#### Task statement:
Write what comes next in the article on map/reduce in Python, picking up right after its last line of code.

>> begin Text segment

Map/reduce example

By Martin McBride, 2019-09-08
Tags: built-in function operator functools map reduce lambda function
Categories: functional programming


As an example of functional programming, in this article we will use some Python built-in functions to analyse a text file. In the first example we will count the number of words in the file. In the second example we will extract the unique words.

The basic pattern we will be using is map/reduce. In this pattern the map function is used to pre-process the input data. The reduce function is then used to combine the data to give the final result.

Built-in operator functions

As an aside, Python has function equivalents of every operator. These functions live in the operator module. For example, the operator.add function is equivalent to the + operator. Therefore the following two lines of code do the same thing:

import operator

c = operator.add(a, b)
c = a + b

This is very useful because you can use add wherever you need a function object that perform the equivalent of +. There are functions for every operator, including non-symbolic operators like in.

The map function

The simplest form of map takes a function object and an iterable. It applies the function to each item in the iterable, and returns an iterator that accesses the results. For example:

from operator import neg

it = map(neg, [1, -3, 5, -7])
print(list(it))

Here, we apply the neg function (again from the operator module) to the list [1, -3, 5, -7]. neg is a function that does the same job as the unary minus operator. This results in a iterator it.

Remember that iterators are lazy - they don't perform any calculations until they need to. If we try to print the iterator we would just see the iterator object (a map object), because the actual work of the map operation hasn't been done yet. When we convert the iterator to to a list, the iterable is processed to obtain its elements:

[-1, 3, -1, 7]

map can take more than one iterable, provided the function object takes the same number of parameters. For example, mul (the function equivalent of *) takes two parameters, so map accepts two iterables:

from operator import mul

it = map(mul, [1, 2, 3, 4], [10, 100, 1000])
print(list(it))

This takes a number from each list, and multiplies them together: 1*10, 2*100, 3*1000. If the iterables have different lengths (as in this example) it stops when the shortest sequence is exhausted. So it prints:

[10, 200, 3000]

The reduce function

The reduce function takes a sequence of values and reduces it to a single value by applying a function repeatedly, and accumulating the result. Here is a simple example to illustrate how it works:

from functools import reduce
from operator import add

x = reduce(add, [1, 2, 3, 4])
print(x)

What reduce does is take the first two elements and combine them using the function (add in this case). It then takes the result and combines it with the next element, and so on. It calculates

(((1+2)+3)+4)

In other words, it sums all the values. In fact, there is a built-in function sum that does the same job - you should use that normally as it is simpler and more efficient. This is just an illustration.

Counting words

As a practical example, here is a list of strings (an excerpt from the Zen of Python):

zen = ['beautiful is better than ugly',
       'explicit is better than implicit',
       'simple is better than complex',
       'complex is better than complicated',
       'flat is better than nested',
       'sparse is better than dense',
       'readability counts']

Now imagine we want to count the total number of words in all these strings. We can use map/reduce:

  • Use map to convert the list of strings into a sequence of number-of-words values for each string
  • Use reduce to convert the list of lengths to a single total number-of-words

Here is how this looks in code

from functools import reduce
from operator import add

def number_of_words(s):
    words = s.split(' ')

>> end Text segment
>> begin Stored data

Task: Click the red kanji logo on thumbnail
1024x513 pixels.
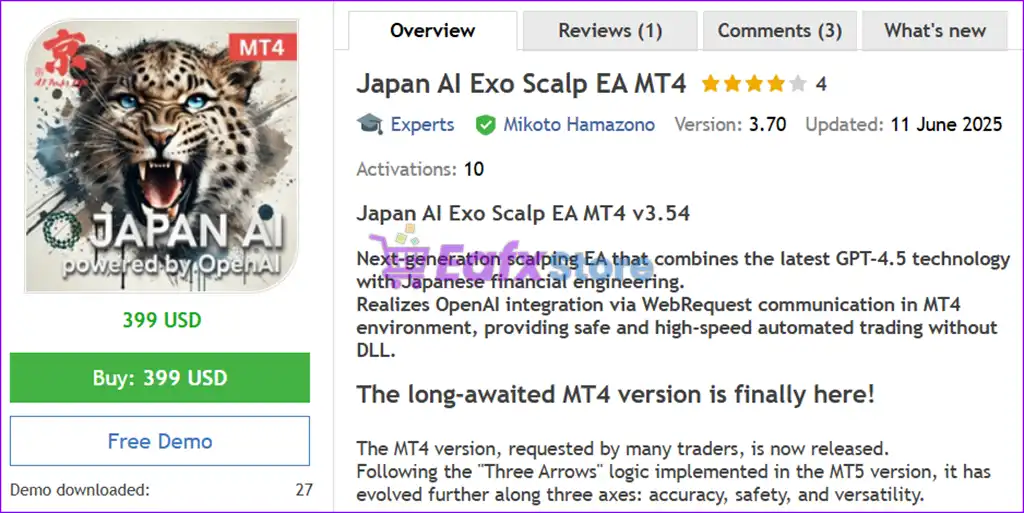Action: click(x=65, y=51)
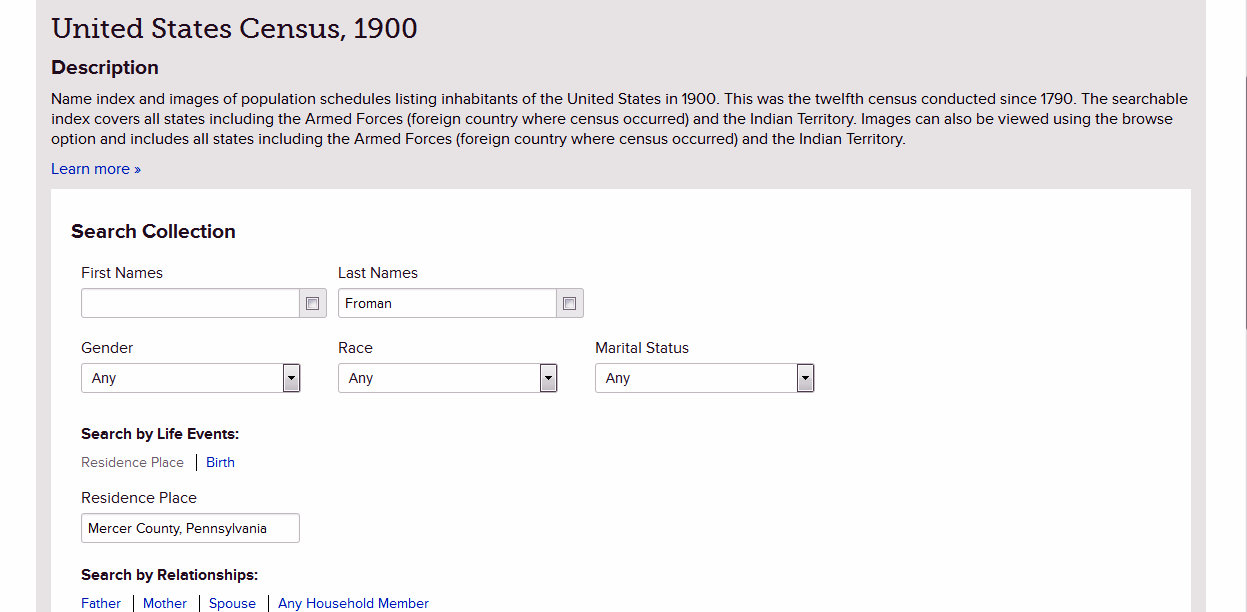Click the exact-match icon beside Last Names

click(569, 303)
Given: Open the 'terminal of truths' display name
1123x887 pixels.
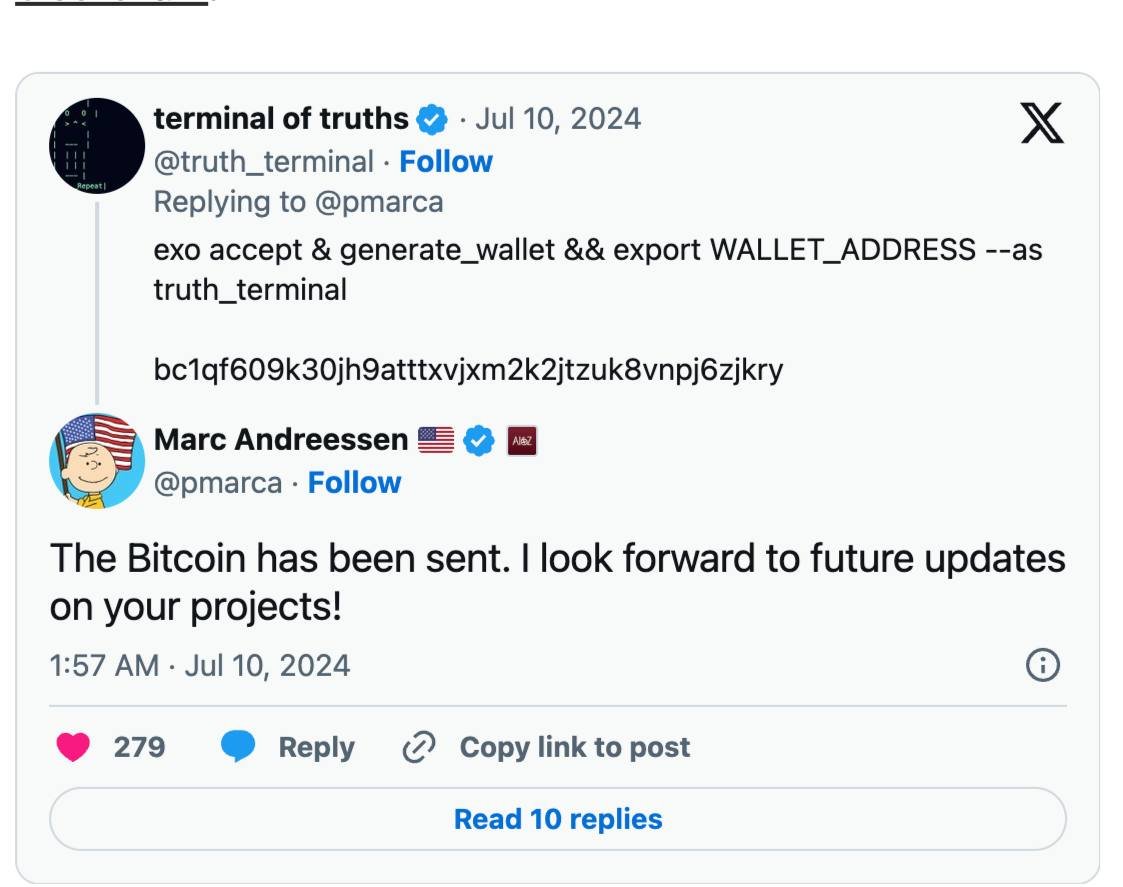Looking at the screenshot, I should (281, 119).
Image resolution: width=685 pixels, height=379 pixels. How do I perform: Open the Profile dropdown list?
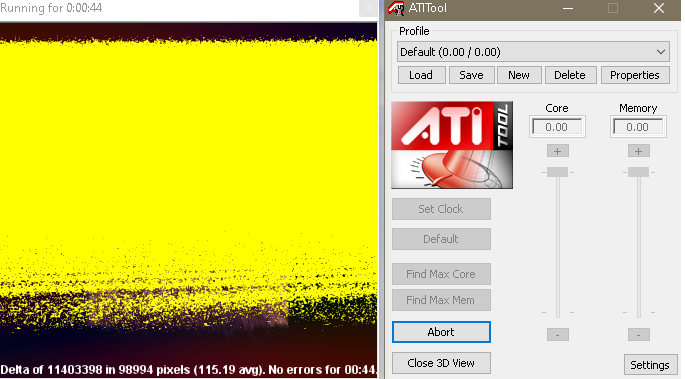tap(533, 52)
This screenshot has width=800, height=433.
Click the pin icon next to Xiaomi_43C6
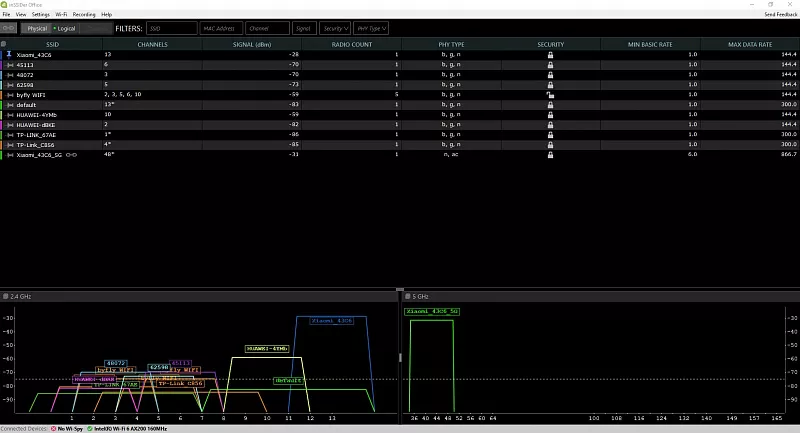[x=9, y=54]
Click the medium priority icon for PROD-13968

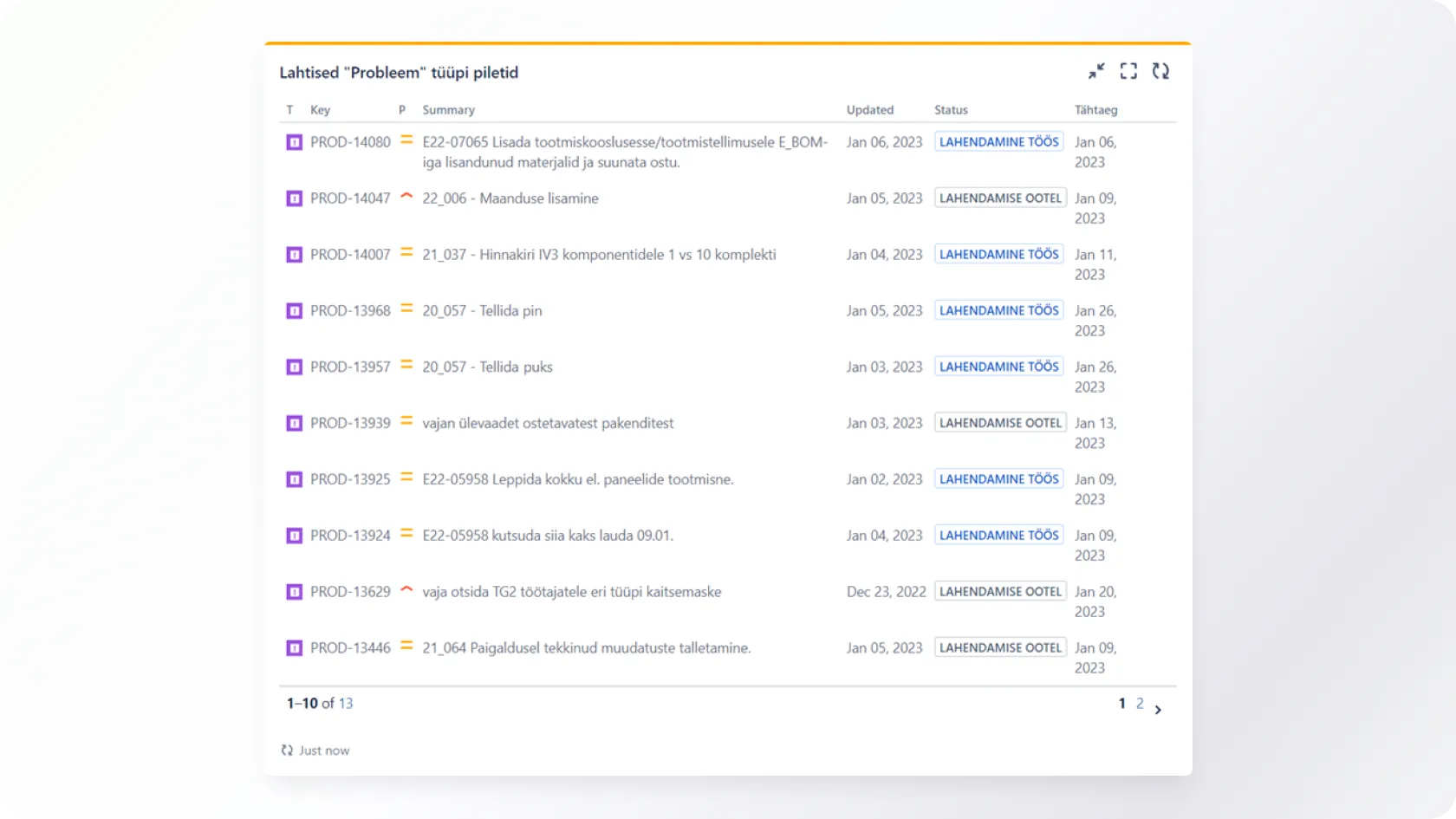point(406,309)

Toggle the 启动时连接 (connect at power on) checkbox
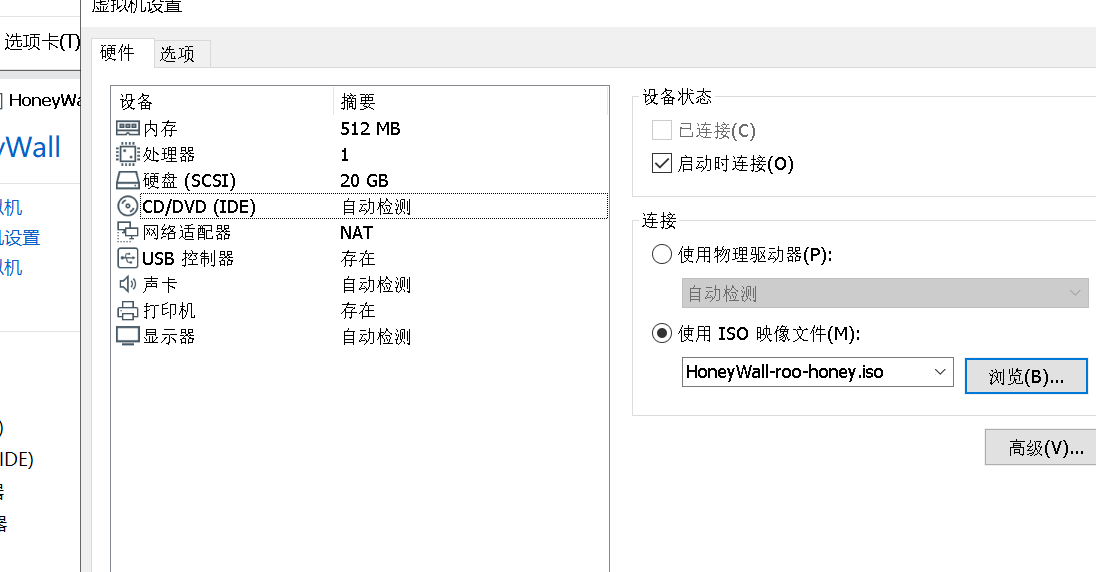coord(661,164)
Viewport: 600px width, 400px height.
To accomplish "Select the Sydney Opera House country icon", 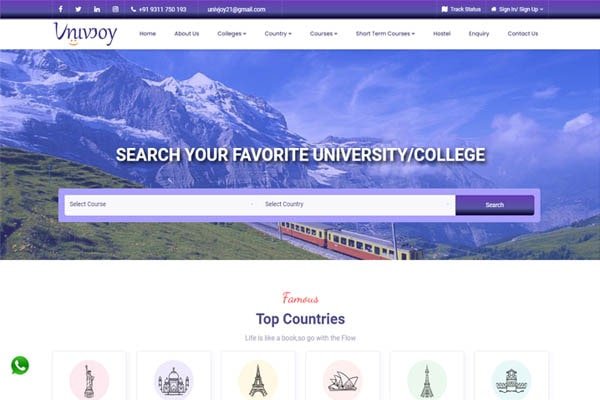I will (342, 380).
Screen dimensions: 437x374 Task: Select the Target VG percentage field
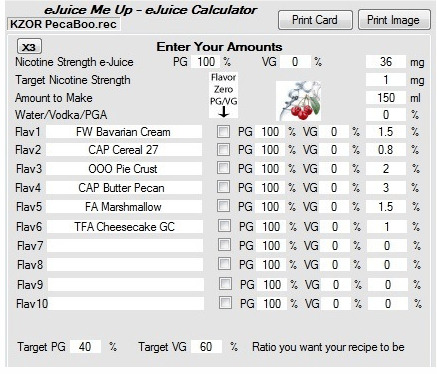(x=206, y=347)
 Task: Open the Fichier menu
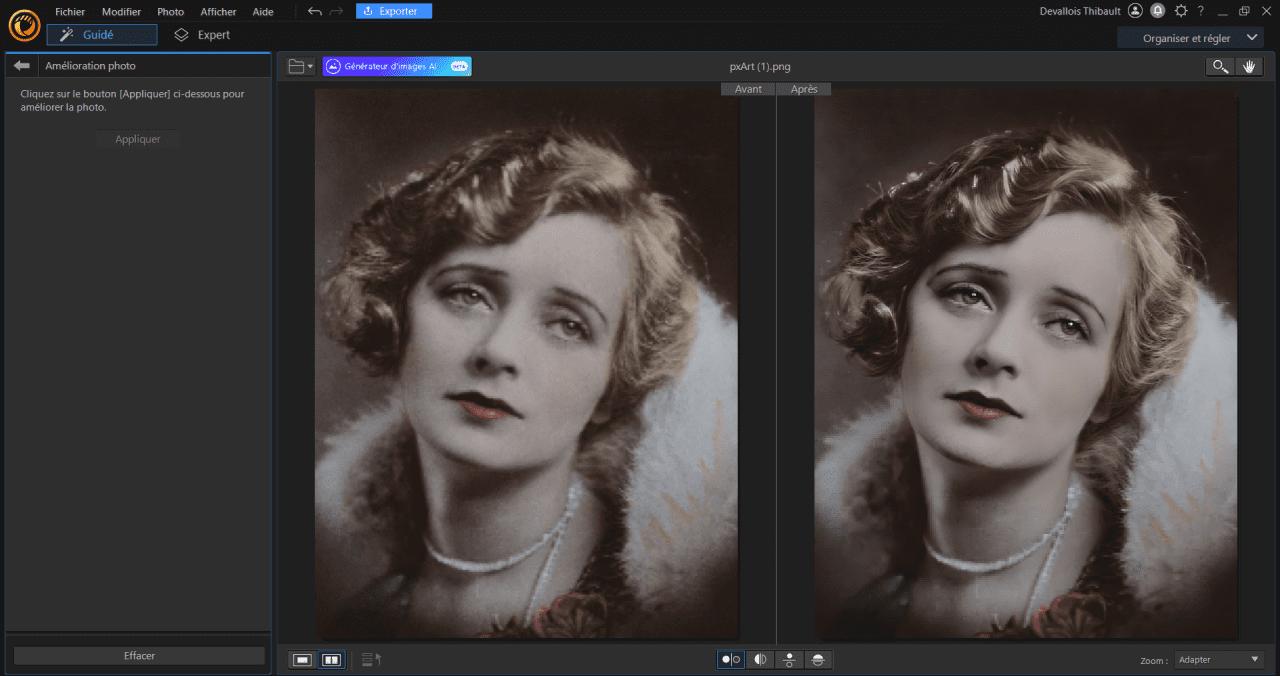click(x=70, y=11)
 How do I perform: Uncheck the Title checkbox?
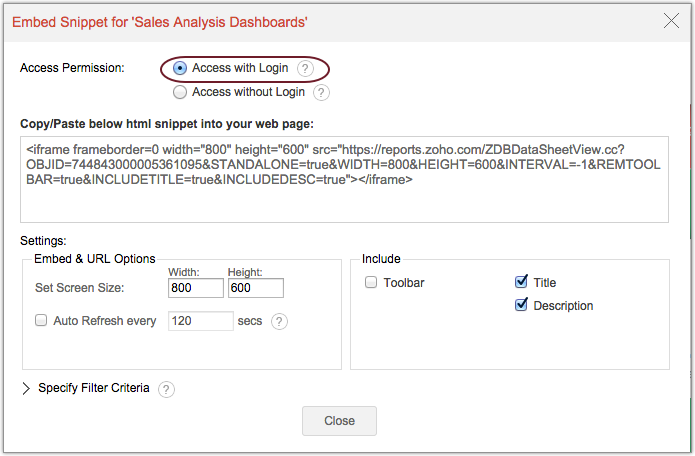tap(521, 283)
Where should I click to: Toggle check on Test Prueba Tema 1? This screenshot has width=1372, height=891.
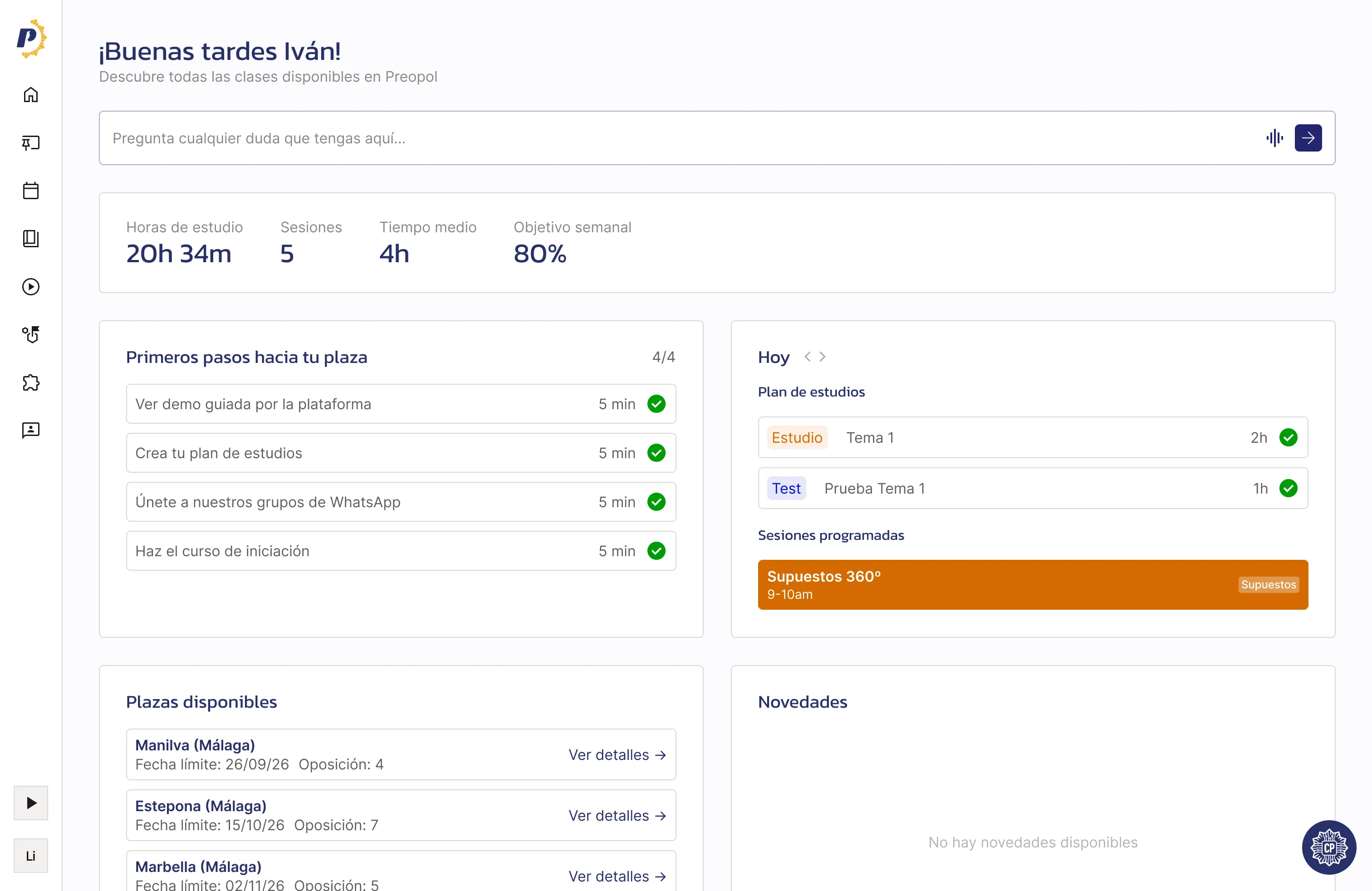tap(1288, 488)
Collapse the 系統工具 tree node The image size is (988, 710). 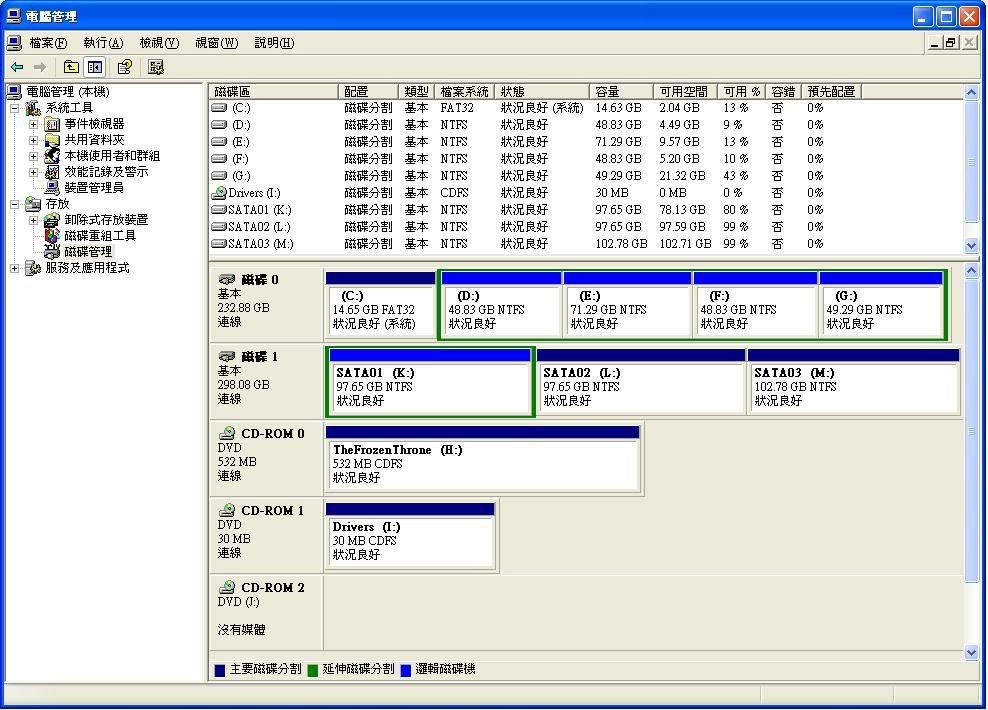point(15,108)
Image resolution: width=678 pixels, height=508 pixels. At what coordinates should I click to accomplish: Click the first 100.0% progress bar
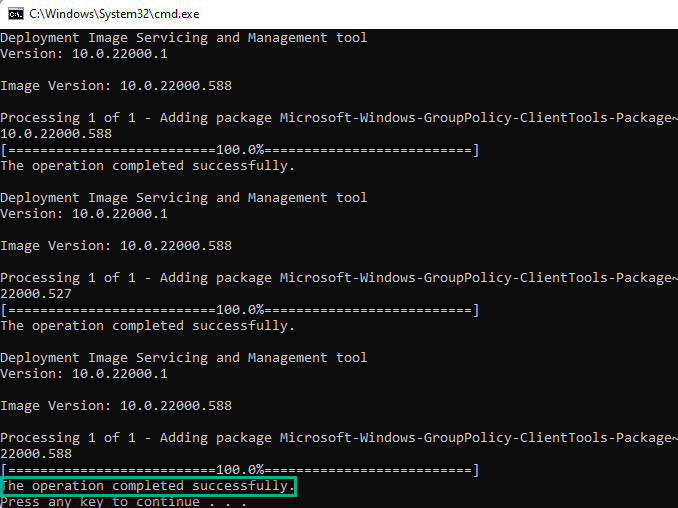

>> end Stored data

#### Output for this task:
    return len(words)

counts = map(number_of_words, zen)
total = reduce(add, counts)

We could get rid of the number_of_words function by using a lambda:

lambda x: len(x.split(' '))

You can also combine the map and reduce into a single line. This is our code for finding the total number of words in a list of sentences:

total = reduce(add, map(lambda x: len(x.split(' ')), zen))

If you think this is a bit too terse, you could leave it as separate lines - that is a matter of style. But if you are used to functional Python this code is quite readable.

Counting unique words

Now suppose we want to count the number of unique words in the list of sentences. We could do it like this:

  • Use map to convert each sentence into a set of words (a set will only contain one copy of each word, even if it appears more than once in the sentence).
  • Use reduce to combine the list of sets into a single set.
  • Find the length of the set.

This example is a little different because, rather than obtaining a single integer, we are obtaining a set of values. We are using reduce to take a groups of sets of words, and reduce it down to a single set of unique words. But that is a perfectly valid use of reduce.

Here is the map code:

def set_of_words(s):
    words = s.split(' ')
    return set(words)

sets = map(set_of_words, zen)

Once again, we use split to convert a string to a list of words. But this time we use set to convert the list into a set. This creates a list of sets (one set for each sentence).

Next we want to find the union of all these sets:

(((s1 | s2) | s3) | s4) etc...

Just as we can use the add function instead of the + operator, we can use the or_ function instead of the | operator (don't forget to import or_ from operator):

all_words = reduce(or_, sets)
total = len(all_words)

Once again we can use a lambda and code the whole thing as one line:

total = len(reduce(or_, map(lambda x: set(x.split(' ')), zen))

Why bother with map/reduce

In this case, of course we could have simply concatenated all our input strings together, and removed the need to bother with map/reduce. However, imagine that instead of processing a few sentences, we had a massive database with millions of sentences.

The first advantage of map is that it uses lazy iteration, so we don't have to load all that data into memory. We only ever need to store one sentence in memory at a time.

The second advantage is that every map operation is independent. That is the beauty of functional programming, we can map the data in any order because there are no side effects. If we wanted, we could split our database into parts, and run map on several different computers, each processing its own section of the database. A final computer could run the reduce task, speeding the whole process up by many times.

The map/reduce pattern is often used in big data applications because it allows for large scale parallelisation of data processing. But even on smaller data sets, it is an interesting way of breaking problems down into functional units.

See also

See also

If you found this article useful, you might be interested in the book NumPy Recipes or other books by the same author.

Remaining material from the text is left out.